Weiterer Ermittlungsbedarf hat nicht bestanden. Der erstinstanzliche W war, entgegen der Auffassung der Klägerin, aufgrund des Sachverständigengutachtens des F nicht deshalb erneut zu hören, weil letzterer zu einer anderen Einschätzung des GdB gelangt ist. Hierbei handelt es sich, wie oben bereits dargelegt, um eine rechtliche Bewertung, die nicht den Sachverständigen obliegt. Im Übrigen führt auch der Umstand, dass Sachverständige in tatsächlicher Hinsicht zu unterschiedlichen Ergebnissen kommen, zu keinem weiteren Ermittlungsbedarf. Die Würdigung unterschiedlicher Gutachtenergebnisse gehört wie die anderer sich widersprechender Beweisergebnisse zur Beweiswürdigung selbst, welche ureigene Aufgabe des Tatsachengerichts ist (vgl. Senatsurteil vom 17. März 2016 – L 6 U 1518/14 –, juris, Rz. 61). Eine Verpflichtung zur Einholung eines weiteren Gutachtens besteht auch bei einander widersprechenden Gutachtenergebnissen im Allgemeinen nicht (vgl. BSG, Beschluss vom 24. März 2005 – B 2 U 368/04 B –, juris, Rz. 5). Vielmehr hat sich das Gericht im Rahmen der Beweiswürdigung mit den einander entgegenstehenden Ergebnissen auseinanderzusetzen (vgl. BSG, Beschlüsse vom 19. November 2007 – B 5a/5 R 382/06 B –, juris, Rz. 8 und 12. Mai 2015 – B 9 SB 93/14 B –, juris, Rz. 6)
Den Antrag auf ergänzende Anhörung des Sachverständigen F nach § 109 SGG hat der Senat abgelehnt.

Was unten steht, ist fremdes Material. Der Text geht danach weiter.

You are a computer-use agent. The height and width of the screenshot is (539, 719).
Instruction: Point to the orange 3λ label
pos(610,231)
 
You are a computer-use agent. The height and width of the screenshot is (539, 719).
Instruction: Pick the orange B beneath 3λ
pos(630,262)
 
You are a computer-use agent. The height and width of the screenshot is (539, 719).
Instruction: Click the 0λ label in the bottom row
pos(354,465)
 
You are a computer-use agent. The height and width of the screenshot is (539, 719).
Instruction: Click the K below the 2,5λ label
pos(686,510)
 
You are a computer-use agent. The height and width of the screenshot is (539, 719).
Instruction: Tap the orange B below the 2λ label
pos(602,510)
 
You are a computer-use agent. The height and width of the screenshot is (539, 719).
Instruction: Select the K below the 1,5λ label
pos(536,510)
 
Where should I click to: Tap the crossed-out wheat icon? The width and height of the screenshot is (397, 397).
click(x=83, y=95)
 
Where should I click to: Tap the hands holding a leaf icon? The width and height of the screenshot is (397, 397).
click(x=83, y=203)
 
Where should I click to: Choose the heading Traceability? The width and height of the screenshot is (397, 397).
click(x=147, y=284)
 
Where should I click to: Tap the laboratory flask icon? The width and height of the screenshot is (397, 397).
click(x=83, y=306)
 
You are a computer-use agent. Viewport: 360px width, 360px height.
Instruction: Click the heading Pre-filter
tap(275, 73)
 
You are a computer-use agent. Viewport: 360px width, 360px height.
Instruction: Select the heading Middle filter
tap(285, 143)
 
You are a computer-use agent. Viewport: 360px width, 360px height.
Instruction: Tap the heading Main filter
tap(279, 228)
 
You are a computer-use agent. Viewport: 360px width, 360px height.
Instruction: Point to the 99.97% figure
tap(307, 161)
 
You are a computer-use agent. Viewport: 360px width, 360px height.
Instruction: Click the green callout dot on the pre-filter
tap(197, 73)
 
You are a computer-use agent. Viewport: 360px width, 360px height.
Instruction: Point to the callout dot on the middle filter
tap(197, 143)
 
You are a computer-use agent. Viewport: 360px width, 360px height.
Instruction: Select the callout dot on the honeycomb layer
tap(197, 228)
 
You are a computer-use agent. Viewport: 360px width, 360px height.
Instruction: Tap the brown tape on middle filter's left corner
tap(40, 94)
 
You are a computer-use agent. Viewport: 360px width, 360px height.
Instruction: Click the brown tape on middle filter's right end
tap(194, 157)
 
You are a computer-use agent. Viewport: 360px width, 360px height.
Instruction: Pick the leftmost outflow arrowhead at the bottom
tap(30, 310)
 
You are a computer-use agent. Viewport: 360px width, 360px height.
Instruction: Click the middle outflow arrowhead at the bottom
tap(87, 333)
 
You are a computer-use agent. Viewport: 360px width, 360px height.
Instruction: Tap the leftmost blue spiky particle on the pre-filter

Soweit die Klägerin meint, F habe die Frage zu beantworten, ob gesonderte Feststellungen z.B. auf neurologisch-psychiatrischem Fachgebiet zu treffen sind, zielt diese Frage bereits auf eine reine Ausforschung des Sachverhaltes ab, für die keine Veranlassung besteht. Im Übrigen hat der Sachverständige eine abschließende Beurteilung des Sachverhaltes vorgenommen, ohne hierfür die Notwendigkeit weiterer Erhebungen in den Raum zu stellen. Dieser hat im Übrigen, wie oben ausgeführt, ausdrücklich dargelegt, dass nicht abgegrenzt werden kann, ob – organische – Folgen des Morbus Crohn oder – funktionelle – Folgen eines Reizdarmsyndroms bestünden, wobei er letzteres als sekundäre psychische Komponente wertet, während er eine primäre psychische Störung ausdrücklich verneint. Es wird somit deutlich, dass für die klinische Symptomatik von dem Sachverständigen zwei alternative Ursachen benannt werden, die sich aber gerade klinisch identisch auswirken und damit keine gesonderte Bewertung des GdB rechtfertigen (vgl. oben).
Nachdem der Beklagte den Neufeststellungsantrag daher zu Recht abgelehnt hat, war der Gerichtsbescheid des Sozialgerichts Stuttgart teilweise aufzuheben und die Klage vollumfänglich abzuweisen. Die Berufung der Klägerin war zurückzuweisen, nachdem sie eine höhere Neufeststellung des GdB nicht beanspruchen kann.
Die Kostenentscheidung folgt aus § 193 SGG und berücksichtigt das Unterliegen der Klägerin in beiden Instanzen.
Gründe, die Revision zuzulassen, sind nicht gegeben, da die Voraussetzungen des § 160 Abs. 2 SGG nicht vorliegen.